Since then, their trash talk—which had been copious—unfolded in more or less the same fashion. Whether it’s Jones prompting his six-year-old daughter to enter the fray on Instagram (“DC, my dad’s going to beat you up.”) or Cormier blasting Jones when they thought ESPN’s cameras weren’t rolling (“You are the fakest person. I actually admire that you can be this fake.”), there’s been an awkward undercurrent to it all. (Warning: Link contains NSFW language.)
It’s been Jones admitting he’s embracing his role as the bad guy while Cormier chuckles to himself and smiles like he can’t quite believe the words that are coming out of either of their mouths. It’s been wonderful TV, but it also hasn’t happened by accident. Even when it did.
The enmity between these two men isn’t fake. It’s not staged. But it’s also not not staged, right?
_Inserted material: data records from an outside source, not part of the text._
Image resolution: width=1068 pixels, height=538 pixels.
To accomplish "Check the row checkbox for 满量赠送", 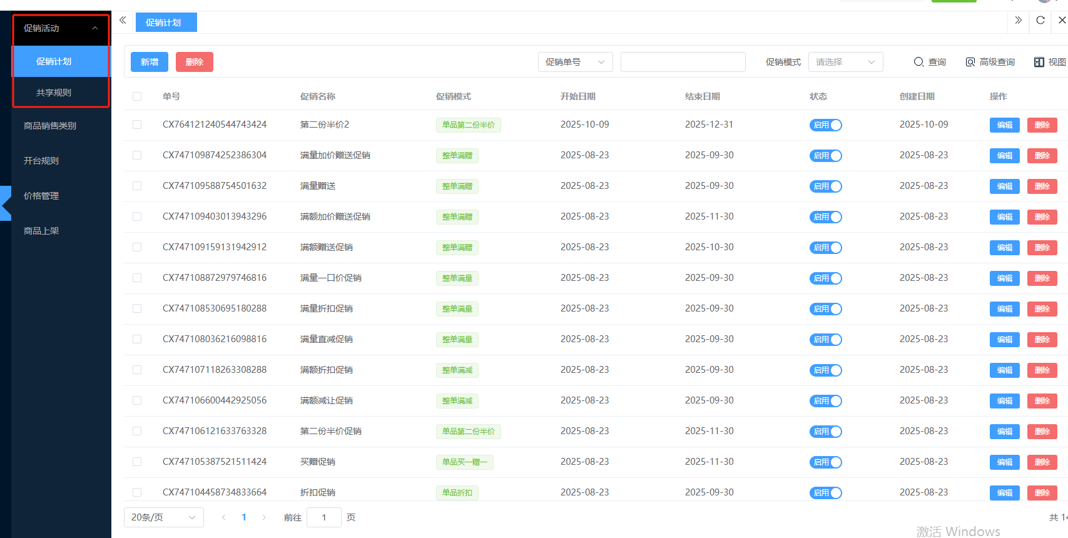I will [137, 186].
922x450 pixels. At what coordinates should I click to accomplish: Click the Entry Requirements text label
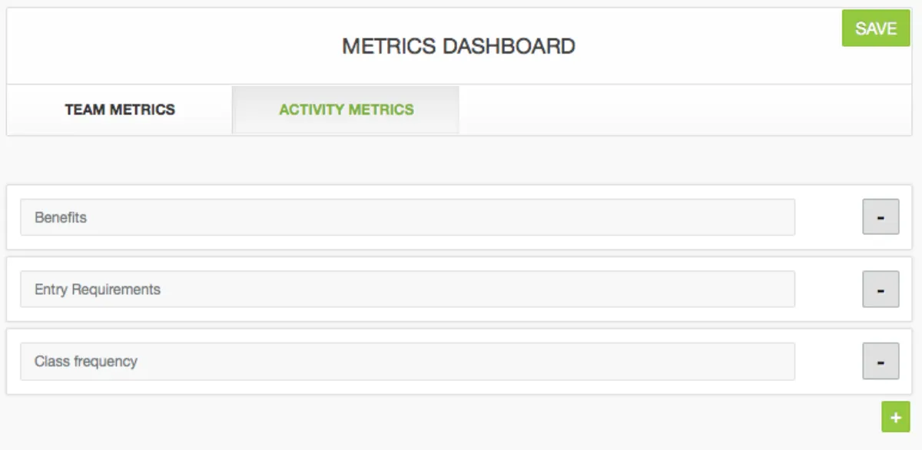98,290
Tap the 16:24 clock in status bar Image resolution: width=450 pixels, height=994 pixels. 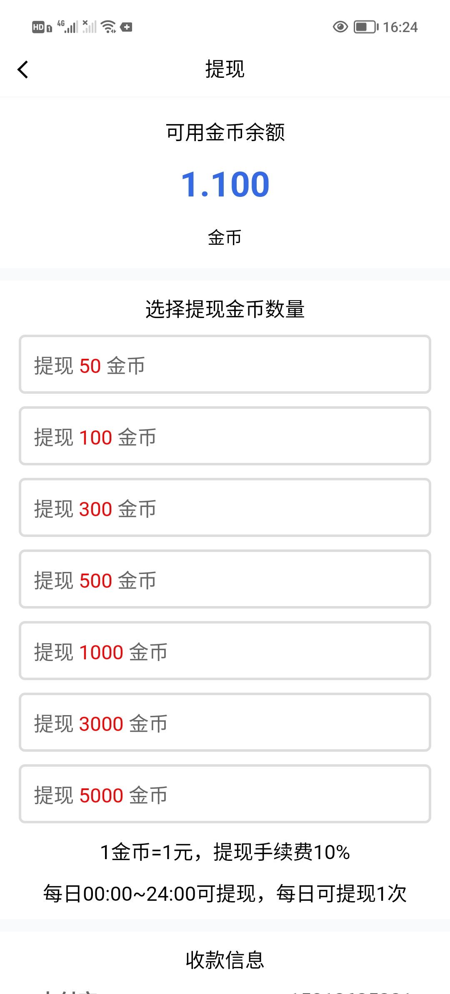pos(400,27)
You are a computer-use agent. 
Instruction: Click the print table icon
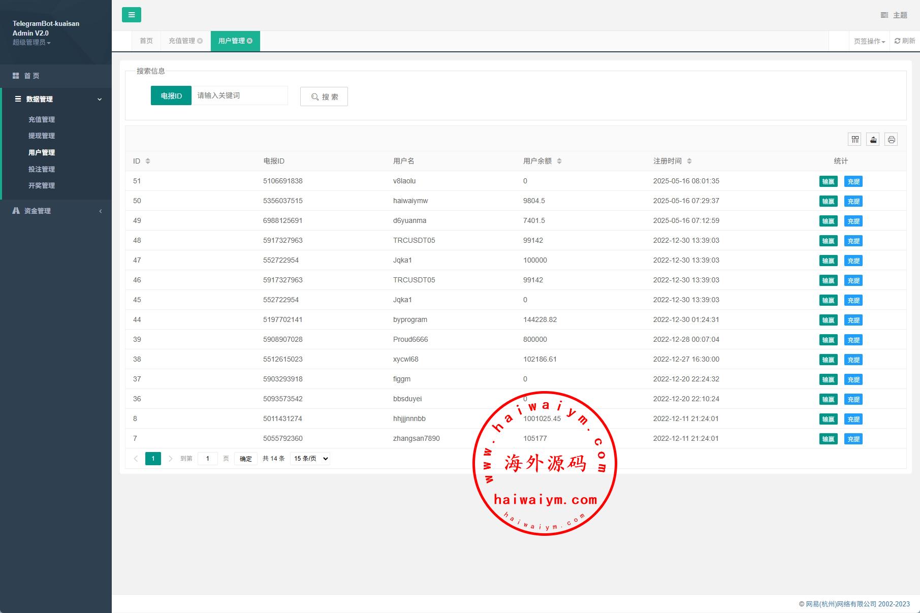(891, 139)
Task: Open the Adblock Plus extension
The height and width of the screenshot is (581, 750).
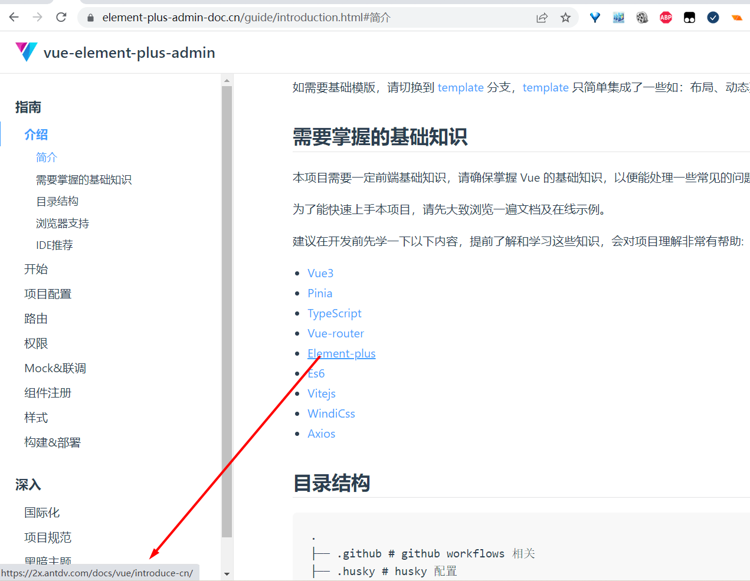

In 2014-15, we must assume any time two professional fighters engage in an over-the-top public beef that at least some of it is for our benefit. Two guys as smart, disciplined and experienced as Jones and Cormier don’t topple off the stage, all arms and legs in the middle of a Las Vegas casino, without a sly wink to the fourth wall. They don’t do it without—as UFC President Dana White once urged Nick Diaz—playing the game just a little bit.
In Cormier‘s case, we know it’s because he understands the gravity of the moment. No way does he want to lose this fight, only to spend another year he doesn’t have rebuilding himself at light heavyweight or even heavyweight.
He wants to win, but if he can’t do that, he at least wants to go home knowing he pulled out all the stops in and out of the cage.